There are always two ways to look at things. One viewpoint is to take all of the negative that has been written and reported on EHRs and assume they have been a massive letdown. But the other perspective is that while there are unquestionably lots of improvements that are necessary—perhaps most of all related to EHR design—these systems are not solely to blame for patient safety and medical error issues. On top of that, significant progress has actually been made.

It’s not popular to say that EHRs improve care, but doctors do admit they have such benefits. Stanford Medicine’s 2018 National Physician Poll, which was referenced in the story, found that about two-thirds of the more than 500 primary care physicians surveyed think EHRs have generally led to improved care (63 percent) and are at least somewhat satisfied with their current EHR systems (66 percent). These same survey respondents did also continue to report problems with these systems, however, and many (59 percent) said that EHRs need a “complete overhaul.”

What these findings tell me is that even though EHRs are not perfect in their current state, and likely won’t be anytime soon, they’re still much better than the alternative. After I read the KHN and Fortune piece, my colleagues and I were sharing our thoughts in the days following, and our Senior Editor David Raths brought up a great point: in the paper-based healthcare world, poor communications and lousy handwriting were the causes of many patient deaths as well—likely many more than EHRs have caused. David said to me, “EHRs now are like the first-generation word processors in the 1980s—clunky but better than typewriters!”

And he’s absolutely right. Compared to the alternative of medical records on paper, isn’t this imperfect digital healthcare world significantly better? Evidence linking EHRs to better care is still mixed, as shown above, but in time, as the systems continue to mature, that’s expected to change, according to research. In the KHN and Fortune piece, Dr. Joseph Schneider, a pediatrician at UT Southwestern Medical Center, compared the paper to digital shift to moving from horses to automobiles. But in this analogy, he said, “our cars have advanced to about the 1960s. They still don’t have seat belts or air bags.”

Even if that analogy is perfectly accurate, doesn’t it still signify that real progress has been made over the last decade? Today, 96 percent of hospitals have adopted EHRs, up from just 9 percent in 2008, as the story’s authors noted. And while adoption alone isn’t enough, it takes time to optimize these systems so that they work to the best of their abilities.

In reality, 10 years isn’t a whole lot at all; just three years ago, one-third of providers did not report using an EHR. So in just a few years’ time, we suddenly expect these systems to work flawlessly? Looking at other areas of technology, we have never had these same standards. Let’s look at banking, for instance. In the late 1960s, there were over a thousand ATMs worldwide, but it wasn’t until 1995 that online banking existed and years after that until mobile banking launched. Mobile phones, meanwhile, were first introduced in the 1970s and 80s, but how much longer did you have to wait for that mobile device to have the ability to surf the Internet?

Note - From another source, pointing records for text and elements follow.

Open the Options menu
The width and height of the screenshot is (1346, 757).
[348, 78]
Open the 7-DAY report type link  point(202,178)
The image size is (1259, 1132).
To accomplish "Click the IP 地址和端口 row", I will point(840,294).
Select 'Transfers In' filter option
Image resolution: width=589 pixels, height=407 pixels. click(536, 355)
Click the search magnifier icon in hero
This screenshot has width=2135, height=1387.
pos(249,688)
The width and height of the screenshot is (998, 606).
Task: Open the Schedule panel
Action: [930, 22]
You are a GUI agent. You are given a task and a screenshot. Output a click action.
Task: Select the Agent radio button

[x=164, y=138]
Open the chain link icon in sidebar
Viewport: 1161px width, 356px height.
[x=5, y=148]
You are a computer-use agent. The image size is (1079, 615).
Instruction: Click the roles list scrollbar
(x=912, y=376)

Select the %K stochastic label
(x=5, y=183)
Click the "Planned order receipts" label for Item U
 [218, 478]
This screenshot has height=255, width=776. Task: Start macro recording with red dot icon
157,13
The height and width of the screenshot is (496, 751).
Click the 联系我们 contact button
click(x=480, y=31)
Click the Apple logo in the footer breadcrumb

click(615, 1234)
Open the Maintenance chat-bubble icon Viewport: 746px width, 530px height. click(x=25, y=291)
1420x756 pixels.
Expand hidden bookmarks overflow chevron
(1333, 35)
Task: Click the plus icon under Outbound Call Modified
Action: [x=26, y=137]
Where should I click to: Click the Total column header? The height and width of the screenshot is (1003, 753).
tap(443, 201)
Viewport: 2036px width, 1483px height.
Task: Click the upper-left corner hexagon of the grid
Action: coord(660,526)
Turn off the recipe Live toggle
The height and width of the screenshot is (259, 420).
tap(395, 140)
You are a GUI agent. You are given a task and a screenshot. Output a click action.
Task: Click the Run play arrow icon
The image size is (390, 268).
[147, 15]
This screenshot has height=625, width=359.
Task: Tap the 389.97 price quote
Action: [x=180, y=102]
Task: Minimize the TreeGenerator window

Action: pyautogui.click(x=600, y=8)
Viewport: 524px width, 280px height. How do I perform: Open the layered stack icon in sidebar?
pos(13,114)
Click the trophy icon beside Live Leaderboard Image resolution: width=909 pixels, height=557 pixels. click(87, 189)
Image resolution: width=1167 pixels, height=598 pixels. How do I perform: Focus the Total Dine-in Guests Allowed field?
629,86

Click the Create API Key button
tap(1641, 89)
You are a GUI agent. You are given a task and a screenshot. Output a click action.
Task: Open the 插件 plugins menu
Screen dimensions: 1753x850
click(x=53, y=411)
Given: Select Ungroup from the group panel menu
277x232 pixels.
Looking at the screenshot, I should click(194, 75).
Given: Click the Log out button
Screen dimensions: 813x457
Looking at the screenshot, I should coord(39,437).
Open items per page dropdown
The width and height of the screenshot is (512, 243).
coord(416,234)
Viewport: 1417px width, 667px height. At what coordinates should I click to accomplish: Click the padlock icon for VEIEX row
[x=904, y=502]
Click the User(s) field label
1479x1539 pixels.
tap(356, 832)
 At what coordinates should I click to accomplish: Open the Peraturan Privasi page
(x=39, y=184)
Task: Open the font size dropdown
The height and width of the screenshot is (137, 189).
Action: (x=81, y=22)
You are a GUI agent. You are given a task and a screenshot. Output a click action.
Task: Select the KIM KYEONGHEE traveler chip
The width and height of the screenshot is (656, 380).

Healthcare is different of course, as it’s an industry where peoples’ lives are on the line. And in the end, it makes sense that providers and others are frustrated with EHRs. Doctors are extremely busy people who want these systems to make their lives easier, not more complicated.

But for each of the stories written that will inevitably disparage EHRs in the coming months and years, if you just keep things in perspective, and consider the real-world timeline of their adoption and maturity scale, things could really be a whole lot worse. In the end, we’re just 10 years into HITECH—so perfect should not be the standard.